Partway through the journey, the convoy stops at the edge of a rapidly flowing river. There's no bridge.
Jonsson points proudly to his son, Hermann Leifsson, who is sitting on a dirt bike at the edge of the river.
"That's my boy, you know, on the yellow cycle," he says. "Looks like someone from outer space."
Hermann Leifsson is sitting on a dirt bike, decked out in black body armor and waterproof clothing to protect him from the rain — and the rivers.
"It's a little bit more than usual," he says, gazing out over the rushing river.
The creeks are swollen by rain. But the milky blue runoff in this vast and gently sloping basin also comes from melting glaciers. This could be a hint about what lies ahead at Hofsjokull.
The bikers slowly cut a safe path through the water, with the trucks following their lead.
The convoy presses on across the gray moonscape of lava and streams. Once, all of Iceland was covered with glaciers, but they've been retreating since the end of the last ice age. And recently they've been going fast.
The caravan comes to a stop at a mossy spring. People climb out of their jacked-up trucks and SUVs to stretch their legs. The irony of burning fuel on a recreational trip to measure an effect of global warming goes unremarked.
Reliving a Memory
Sigmundur Magnusson, 79, and a retired hematologist, says he has been making the trip for 35 years.
"We go every year," he says. "You know, kids want the same story over and over again, and so do we."
And the story of the trip is the same every year, too. There is always a long and challenging drive. Each year, they camp out for a night or two, eating traditional foods such as cold lamb, blood sausage and dried fish. And each year they pull out their measuring tapes to see how much the glacier has changed.

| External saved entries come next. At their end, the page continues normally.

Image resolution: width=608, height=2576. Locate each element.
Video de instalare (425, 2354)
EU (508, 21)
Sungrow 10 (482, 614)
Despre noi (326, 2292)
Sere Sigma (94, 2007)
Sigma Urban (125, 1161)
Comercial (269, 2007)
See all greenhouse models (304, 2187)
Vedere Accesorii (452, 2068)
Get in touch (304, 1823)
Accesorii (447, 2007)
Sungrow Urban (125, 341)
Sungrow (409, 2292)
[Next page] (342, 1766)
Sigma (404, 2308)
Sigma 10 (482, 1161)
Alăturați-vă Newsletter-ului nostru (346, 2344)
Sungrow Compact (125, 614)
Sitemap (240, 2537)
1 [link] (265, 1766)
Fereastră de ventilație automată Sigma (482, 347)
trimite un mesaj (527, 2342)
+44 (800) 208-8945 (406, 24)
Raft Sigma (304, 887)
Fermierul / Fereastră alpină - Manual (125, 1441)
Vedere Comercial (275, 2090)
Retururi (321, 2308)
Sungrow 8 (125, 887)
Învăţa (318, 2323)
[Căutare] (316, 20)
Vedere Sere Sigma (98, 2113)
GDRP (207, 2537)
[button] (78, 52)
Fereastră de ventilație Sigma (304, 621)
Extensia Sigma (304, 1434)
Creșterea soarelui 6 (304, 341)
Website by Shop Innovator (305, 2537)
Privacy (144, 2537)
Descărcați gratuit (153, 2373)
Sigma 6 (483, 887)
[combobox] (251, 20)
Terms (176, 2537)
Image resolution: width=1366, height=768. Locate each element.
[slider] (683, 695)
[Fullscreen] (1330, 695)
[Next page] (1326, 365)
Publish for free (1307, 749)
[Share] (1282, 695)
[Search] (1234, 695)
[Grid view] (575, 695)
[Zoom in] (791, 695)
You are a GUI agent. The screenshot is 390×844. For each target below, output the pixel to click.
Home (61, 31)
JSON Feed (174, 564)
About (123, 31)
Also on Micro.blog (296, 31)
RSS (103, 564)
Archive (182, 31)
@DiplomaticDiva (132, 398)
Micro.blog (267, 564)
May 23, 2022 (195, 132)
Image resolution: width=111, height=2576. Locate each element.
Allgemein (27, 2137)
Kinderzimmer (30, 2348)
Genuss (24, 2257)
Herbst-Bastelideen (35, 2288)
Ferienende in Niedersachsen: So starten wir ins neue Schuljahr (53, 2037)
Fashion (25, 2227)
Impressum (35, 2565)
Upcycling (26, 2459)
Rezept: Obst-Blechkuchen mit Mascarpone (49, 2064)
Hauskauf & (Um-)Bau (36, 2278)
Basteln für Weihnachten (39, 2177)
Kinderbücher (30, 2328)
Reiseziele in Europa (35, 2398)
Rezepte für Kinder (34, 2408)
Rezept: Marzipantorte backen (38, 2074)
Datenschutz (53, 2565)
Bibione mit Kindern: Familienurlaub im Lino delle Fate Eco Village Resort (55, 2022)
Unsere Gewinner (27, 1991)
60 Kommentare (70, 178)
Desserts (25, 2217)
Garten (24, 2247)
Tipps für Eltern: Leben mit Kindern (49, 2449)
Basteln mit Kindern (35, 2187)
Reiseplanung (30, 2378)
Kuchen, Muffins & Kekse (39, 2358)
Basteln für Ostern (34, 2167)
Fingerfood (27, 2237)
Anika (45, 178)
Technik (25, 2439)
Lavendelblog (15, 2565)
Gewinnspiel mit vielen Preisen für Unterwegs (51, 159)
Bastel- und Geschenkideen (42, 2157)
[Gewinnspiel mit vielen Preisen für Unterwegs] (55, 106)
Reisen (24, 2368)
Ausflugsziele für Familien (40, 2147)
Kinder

The trekkers take off again, and finally, after six bone-jarring hours of travel, pull up to a small hillock that offers at least token protection from the cold and damp wind. About 100 feet from the foot of the glacier, steam rises out of the ground from a hot spring.
The group used to take dips in the hot spring, until a flood washed away its natural walls. Then, a few years back, the younger generation brought up a fiberglass tub and directed the hot water into it, for their nighttime revelries.
Solveig Thorvaldsdottir has driven her aged father up here. But the trip is also for her.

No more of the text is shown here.